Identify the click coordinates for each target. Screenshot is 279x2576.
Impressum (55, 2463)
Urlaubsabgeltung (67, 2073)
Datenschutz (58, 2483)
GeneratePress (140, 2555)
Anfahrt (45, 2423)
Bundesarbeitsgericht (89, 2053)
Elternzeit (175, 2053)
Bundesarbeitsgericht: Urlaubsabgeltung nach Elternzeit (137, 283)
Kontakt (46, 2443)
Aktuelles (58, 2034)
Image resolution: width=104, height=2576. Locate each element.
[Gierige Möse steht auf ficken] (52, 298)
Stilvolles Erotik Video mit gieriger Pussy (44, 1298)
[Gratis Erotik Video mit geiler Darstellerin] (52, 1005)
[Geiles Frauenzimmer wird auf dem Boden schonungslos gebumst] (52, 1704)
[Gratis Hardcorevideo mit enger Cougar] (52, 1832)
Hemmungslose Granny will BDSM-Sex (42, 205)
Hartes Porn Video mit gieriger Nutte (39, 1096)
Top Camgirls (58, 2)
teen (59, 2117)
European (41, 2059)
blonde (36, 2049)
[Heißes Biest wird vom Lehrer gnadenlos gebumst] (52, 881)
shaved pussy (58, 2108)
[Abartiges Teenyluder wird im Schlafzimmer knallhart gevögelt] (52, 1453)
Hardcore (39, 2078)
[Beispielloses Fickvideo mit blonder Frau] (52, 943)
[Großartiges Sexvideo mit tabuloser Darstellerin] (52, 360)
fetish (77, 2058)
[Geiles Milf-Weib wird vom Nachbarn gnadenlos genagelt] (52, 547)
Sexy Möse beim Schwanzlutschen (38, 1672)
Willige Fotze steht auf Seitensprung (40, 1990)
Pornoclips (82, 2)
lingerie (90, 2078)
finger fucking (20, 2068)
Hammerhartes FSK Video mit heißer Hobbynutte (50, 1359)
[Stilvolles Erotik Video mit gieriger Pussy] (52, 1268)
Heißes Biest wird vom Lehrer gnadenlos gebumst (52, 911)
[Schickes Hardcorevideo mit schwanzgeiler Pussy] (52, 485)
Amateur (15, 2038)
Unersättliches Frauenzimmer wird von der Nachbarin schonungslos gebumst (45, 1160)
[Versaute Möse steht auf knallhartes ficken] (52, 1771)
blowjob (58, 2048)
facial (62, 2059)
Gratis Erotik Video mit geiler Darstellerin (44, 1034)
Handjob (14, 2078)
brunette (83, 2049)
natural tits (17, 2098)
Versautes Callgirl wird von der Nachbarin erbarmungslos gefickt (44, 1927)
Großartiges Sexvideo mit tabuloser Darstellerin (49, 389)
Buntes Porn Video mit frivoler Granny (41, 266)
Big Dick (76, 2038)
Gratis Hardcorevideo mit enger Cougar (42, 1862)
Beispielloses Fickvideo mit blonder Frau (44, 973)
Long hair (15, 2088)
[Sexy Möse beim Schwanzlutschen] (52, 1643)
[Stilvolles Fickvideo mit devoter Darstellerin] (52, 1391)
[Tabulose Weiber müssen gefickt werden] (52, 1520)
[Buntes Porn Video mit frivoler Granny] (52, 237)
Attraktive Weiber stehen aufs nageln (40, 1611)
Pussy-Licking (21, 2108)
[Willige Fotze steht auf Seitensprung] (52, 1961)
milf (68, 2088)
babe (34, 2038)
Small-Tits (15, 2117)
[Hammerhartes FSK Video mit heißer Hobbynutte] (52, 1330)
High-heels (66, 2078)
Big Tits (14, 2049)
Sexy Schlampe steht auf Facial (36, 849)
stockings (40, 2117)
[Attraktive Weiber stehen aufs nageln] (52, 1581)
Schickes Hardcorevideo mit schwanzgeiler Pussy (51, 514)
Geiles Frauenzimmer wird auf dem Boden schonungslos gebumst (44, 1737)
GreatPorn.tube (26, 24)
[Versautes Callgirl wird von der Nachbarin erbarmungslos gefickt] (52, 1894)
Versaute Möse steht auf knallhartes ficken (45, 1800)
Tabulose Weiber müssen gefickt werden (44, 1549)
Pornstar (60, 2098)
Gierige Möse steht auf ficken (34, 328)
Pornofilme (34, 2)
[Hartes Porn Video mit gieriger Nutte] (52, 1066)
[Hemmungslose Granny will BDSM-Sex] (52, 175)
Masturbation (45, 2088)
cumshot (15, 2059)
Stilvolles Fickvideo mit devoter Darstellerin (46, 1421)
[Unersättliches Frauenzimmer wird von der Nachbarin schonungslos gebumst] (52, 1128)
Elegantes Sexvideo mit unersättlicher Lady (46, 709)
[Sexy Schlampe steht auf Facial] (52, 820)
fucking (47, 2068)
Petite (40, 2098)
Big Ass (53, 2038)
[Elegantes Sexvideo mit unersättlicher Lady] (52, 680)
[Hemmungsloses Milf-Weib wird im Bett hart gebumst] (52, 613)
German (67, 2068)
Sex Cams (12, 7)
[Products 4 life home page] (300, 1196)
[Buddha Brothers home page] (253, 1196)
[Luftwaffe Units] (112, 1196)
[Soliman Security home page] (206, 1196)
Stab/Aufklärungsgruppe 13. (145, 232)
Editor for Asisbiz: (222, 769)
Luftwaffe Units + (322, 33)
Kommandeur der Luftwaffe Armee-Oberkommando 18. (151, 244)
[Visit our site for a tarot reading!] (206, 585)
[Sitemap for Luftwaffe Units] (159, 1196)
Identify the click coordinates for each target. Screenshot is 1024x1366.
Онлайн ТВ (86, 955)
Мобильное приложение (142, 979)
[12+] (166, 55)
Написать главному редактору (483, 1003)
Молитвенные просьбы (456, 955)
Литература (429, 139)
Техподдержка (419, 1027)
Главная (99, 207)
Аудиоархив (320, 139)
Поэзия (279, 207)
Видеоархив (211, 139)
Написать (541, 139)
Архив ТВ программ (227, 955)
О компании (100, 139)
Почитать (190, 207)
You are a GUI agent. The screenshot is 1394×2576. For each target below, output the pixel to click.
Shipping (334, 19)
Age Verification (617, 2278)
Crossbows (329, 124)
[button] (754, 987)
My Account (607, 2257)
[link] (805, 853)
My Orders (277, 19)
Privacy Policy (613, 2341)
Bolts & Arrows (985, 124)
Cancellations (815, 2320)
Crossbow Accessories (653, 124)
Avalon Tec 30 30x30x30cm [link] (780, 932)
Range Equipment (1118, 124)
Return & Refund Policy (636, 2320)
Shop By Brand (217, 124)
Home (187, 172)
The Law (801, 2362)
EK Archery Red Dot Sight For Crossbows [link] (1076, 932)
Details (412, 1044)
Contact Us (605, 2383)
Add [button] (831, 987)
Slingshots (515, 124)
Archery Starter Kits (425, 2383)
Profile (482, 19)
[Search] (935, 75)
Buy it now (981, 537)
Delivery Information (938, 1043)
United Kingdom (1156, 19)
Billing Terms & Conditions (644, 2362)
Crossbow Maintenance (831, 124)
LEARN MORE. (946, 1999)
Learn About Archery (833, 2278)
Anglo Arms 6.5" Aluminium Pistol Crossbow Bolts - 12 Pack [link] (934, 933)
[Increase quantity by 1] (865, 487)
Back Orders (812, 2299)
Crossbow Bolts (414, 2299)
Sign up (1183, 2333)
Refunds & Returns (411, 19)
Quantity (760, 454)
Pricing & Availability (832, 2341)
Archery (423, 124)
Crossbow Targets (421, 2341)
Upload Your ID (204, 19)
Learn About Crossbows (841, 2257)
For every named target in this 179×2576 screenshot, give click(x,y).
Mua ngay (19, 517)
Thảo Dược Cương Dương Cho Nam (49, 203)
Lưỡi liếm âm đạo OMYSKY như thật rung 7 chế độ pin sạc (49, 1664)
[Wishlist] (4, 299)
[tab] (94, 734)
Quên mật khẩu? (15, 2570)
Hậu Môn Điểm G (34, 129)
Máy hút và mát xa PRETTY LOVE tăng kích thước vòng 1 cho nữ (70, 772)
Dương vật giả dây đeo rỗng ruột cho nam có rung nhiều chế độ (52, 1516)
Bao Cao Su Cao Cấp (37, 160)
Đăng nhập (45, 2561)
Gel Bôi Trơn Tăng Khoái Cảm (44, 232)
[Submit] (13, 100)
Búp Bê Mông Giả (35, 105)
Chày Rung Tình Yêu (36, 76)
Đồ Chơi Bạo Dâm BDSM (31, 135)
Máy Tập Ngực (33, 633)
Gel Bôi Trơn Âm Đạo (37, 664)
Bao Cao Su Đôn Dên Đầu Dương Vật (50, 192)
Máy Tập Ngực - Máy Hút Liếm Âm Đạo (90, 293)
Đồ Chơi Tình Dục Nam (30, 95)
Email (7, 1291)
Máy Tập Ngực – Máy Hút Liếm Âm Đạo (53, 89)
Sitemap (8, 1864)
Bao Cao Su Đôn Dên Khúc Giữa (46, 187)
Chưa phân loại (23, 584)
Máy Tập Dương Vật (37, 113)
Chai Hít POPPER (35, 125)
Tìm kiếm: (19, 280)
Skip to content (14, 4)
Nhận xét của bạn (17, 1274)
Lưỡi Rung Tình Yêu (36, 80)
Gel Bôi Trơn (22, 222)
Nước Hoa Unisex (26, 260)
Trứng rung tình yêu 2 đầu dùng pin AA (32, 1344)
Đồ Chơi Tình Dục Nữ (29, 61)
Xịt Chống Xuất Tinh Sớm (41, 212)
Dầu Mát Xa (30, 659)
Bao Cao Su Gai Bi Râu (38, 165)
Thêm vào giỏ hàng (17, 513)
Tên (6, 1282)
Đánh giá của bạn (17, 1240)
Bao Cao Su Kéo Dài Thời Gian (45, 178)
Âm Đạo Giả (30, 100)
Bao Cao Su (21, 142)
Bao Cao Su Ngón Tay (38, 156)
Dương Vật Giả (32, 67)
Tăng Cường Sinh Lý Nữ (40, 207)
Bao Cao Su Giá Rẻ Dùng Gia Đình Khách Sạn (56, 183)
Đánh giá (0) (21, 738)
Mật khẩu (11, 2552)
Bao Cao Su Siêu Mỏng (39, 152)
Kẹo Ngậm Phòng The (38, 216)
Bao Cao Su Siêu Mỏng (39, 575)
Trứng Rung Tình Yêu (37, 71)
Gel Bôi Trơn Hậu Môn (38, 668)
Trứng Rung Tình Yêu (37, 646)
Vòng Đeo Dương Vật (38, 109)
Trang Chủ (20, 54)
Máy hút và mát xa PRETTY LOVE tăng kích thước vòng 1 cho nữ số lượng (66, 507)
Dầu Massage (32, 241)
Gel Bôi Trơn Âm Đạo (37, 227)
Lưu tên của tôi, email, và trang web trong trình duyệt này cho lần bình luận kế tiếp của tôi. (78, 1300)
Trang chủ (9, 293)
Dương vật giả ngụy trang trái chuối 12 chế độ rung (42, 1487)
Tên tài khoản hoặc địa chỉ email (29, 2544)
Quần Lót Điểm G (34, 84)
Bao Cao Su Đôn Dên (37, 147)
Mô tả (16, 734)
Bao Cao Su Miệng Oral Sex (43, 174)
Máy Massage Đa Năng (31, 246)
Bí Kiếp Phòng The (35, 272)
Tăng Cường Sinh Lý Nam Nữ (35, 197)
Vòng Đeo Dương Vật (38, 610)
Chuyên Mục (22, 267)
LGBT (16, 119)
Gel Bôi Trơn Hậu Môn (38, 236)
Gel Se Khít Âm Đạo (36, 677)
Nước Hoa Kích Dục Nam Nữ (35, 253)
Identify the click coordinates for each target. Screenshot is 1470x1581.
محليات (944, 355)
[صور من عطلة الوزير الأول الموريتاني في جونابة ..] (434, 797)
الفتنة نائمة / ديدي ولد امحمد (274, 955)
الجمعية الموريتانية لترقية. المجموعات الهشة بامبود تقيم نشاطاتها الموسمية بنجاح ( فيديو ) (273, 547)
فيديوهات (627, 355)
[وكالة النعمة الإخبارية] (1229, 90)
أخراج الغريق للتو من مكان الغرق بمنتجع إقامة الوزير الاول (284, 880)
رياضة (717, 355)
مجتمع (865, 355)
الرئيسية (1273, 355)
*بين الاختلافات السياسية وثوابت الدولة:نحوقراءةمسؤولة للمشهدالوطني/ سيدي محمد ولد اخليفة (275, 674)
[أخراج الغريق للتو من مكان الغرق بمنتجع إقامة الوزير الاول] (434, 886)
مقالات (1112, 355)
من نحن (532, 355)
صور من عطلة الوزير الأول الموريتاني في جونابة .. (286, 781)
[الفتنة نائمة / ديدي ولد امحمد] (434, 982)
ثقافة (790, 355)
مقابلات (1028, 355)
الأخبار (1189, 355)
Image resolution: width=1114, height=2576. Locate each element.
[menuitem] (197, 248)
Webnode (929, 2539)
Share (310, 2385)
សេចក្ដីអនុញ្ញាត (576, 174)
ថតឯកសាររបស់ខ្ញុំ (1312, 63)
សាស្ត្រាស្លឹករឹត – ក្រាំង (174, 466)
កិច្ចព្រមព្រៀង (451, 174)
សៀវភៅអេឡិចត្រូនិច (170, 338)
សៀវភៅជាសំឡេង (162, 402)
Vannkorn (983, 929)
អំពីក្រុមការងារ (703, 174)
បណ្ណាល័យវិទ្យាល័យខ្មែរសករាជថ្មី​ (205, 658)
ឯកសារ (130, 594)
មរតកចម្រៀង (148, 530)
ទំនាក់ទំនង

*Exercise objective:* The lines to extract from the data above begin with the line containing "Kommandeur der Luftwaffe" and end with the line containing "Аудиоархив (320, 139)". Extract them exactly, including both.

*Answer for the task:*
Kommandeur der Luftwaffe Armee-Oberkommando 18. (151, 244)
[Visit our site for a tarot reading!] (206, 585)
[Sitemap for Luftwaffe Units] (159, 1196)
Identify the click coordinates for each target. Screenshot is 1024x1366.
Онлайн ТВ (86, 955)
Мобильное приложение (142, 979)
[12+] (166, 55)
Написать главному редактору (483, 1003)
Молитвенные просьбы (456, 955)
Литература (429, 139)
Техподдержка (419, 1027)
Главная (99, 207)
Аудиоархив (320, 139)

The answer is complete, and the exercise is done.